Have experience as a police officer. Most police departments require officers to have at least 1 year of general experience as a police officer before allowing them to apply for specialty teams such as SWAT. Some require a minimum of 2 years of experience.
1) This assures that officers are grounded in police procedures and are performing the same duties as other police officers.
2) Be in excellent physical shape. Although all police officers must pass a physical, SWAT team members need to be in better shape than other police officers because of the rigors of their duties. Taking part in a tactical workout program of the kind used by special forces in the military (e.g., Army commandos, Navy SEALs) would be a suitable way to train for joining SWAT.

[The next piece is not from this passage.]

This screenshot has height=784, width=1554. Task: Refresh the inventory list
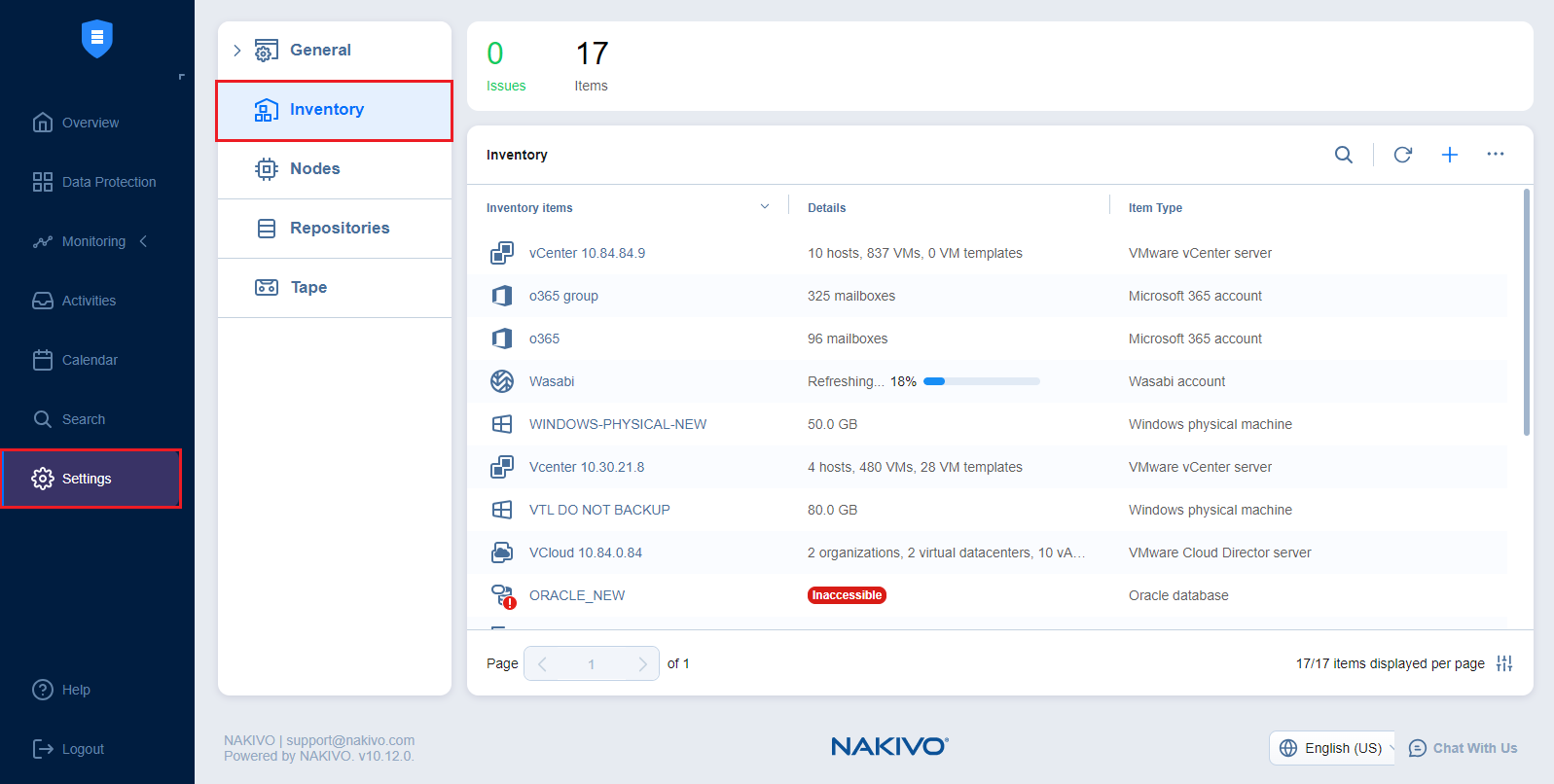pos(1402,155)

3) Be an exemplary officer during your time on the force.
4) How to apply to join SWAT. A written test is required to determine knowledge of police procedures, physical fitness exams to determine strength, endurance and visual acuity, and most important an oral interview to determine mental fitness are the main requirements.
5) SWAT Team Training. All SWAT members are trained in marksmanship and the ability to handle firearms such as semi-automatic pistols, shotguns and submachine guns. Training may also include work with explosives such as flash grenades and bean bags, crowd control and non-lethal weapons such as tasers, defensive tactics against snipers and terrorists, negotiation skills and first aid.
Many police departments are now giving forms of SWAT training to all police officers as a result of the Columbine High School massacre in 1999 to enable them to act more quickly in situations where lives are at risk.